The phase compensation processing unit 52 compensates the phase change caused by the distance change for the range hit image after the distance compensation from the distance compensation processing unit 51. Note that the compensation amount by the phase compensation processing unit 52 is determined using the trajectory data of the radar apparatus 10 (platform) measured by a motion sensor (not shown).
The Fourier transform processing unit 53 obtains frequency data by performing Fourier transform on the data after phase change compensation from the phase compensation processing unit 52 in the observation hit direction.

Next, the operation according to the first embodiment of the present invention shown in FIGS. 1 to 3 will be described more specifically with reference to FIGS.
First, the operation of the radar signal acquisition unit 1 shown in FIG. 2 will be described with reference to FIGS. 4 and 5.

The pulse signal generated by the transmitter 11 is input to the transmission / reception antenna 13 via the transmission / reception switch 12 and radiated from the transmission / reception antenna 13 to the space.
The pulse signal radiated into the space is scattered by the observation target, and the scattered wave scattered by the observation target is received by the transmission / reception antenna 13.

A signal (scattered wave from the observation target) received by the transmission / reception antenna 13 is sent to the receiver 14 via the transmission / reception switch 12.
The receiver 14 performs a phase detection process and an A / D conversion process on the received signal, and outputs a digital received signal indicating the amplitude and phase of each received signal.

The reception signal processed by the receiver 14 is sent to the reception signal storage unit 15 and temporarily stored.
Thereafter, the above process is repeatedly executed by the number of observation points necessary for the synthetic aperture process while moving the aircraft. As a result, a plurality of range profiles observed at different positions are stored in the received signal storage unit 15.

FIG. 4 is an explanatory diagram showing an observation mode of a plurality of range profiles acquired by the rotary radar apparatus.
FIG. 5 is an explanatory diagram showing Doppler frequencies at both ends of the beam irradiation region for determining the Doppler band DB.

  In FIG. 4, the radar apparatus 10 (platform) moves at a speed Vplt from a broken line position to a one-dot chain line position via a solid line position, as indicated by a one-dot chain line, and is indicated by a broken-line circular arrow. The target M is observed while rotating the radar beam Q as described above.

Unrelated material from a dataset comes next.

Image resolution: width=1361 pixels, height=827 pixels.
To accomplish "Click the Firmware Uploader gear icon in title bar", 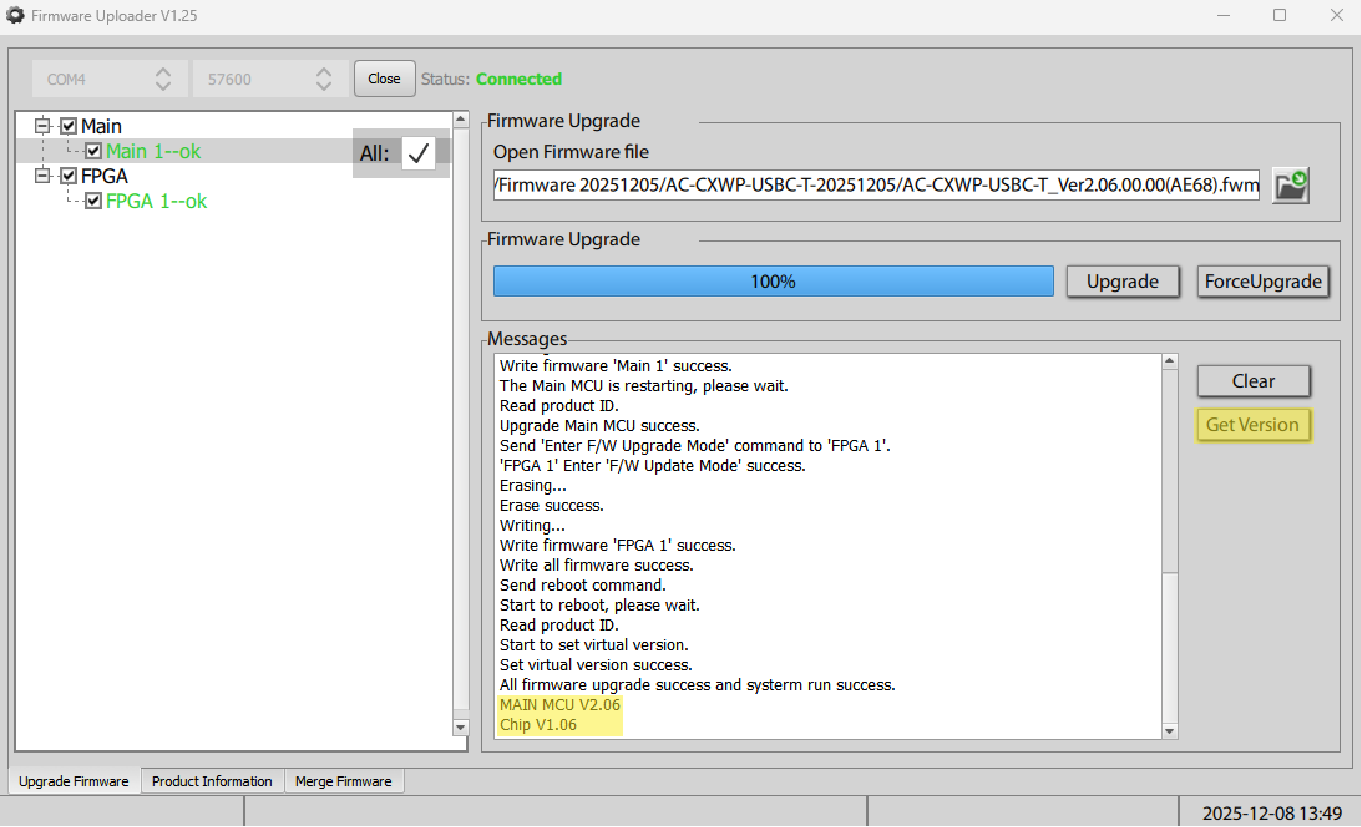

  Here, a description is given assuming that a range profile in the same direction is obtained by one rotation of the rotary radar apparatus. Therefore, in order to obtain N range profiles, the radar beam Q needs to be rotated N times.

  However, since it is only necessary to observe N range profiles observed at different positions, for example, when an antenna that can simultaneously observe two or more radar beams Q with different azimuths is used, the radar beam Q is set to N. There is no need to rotate.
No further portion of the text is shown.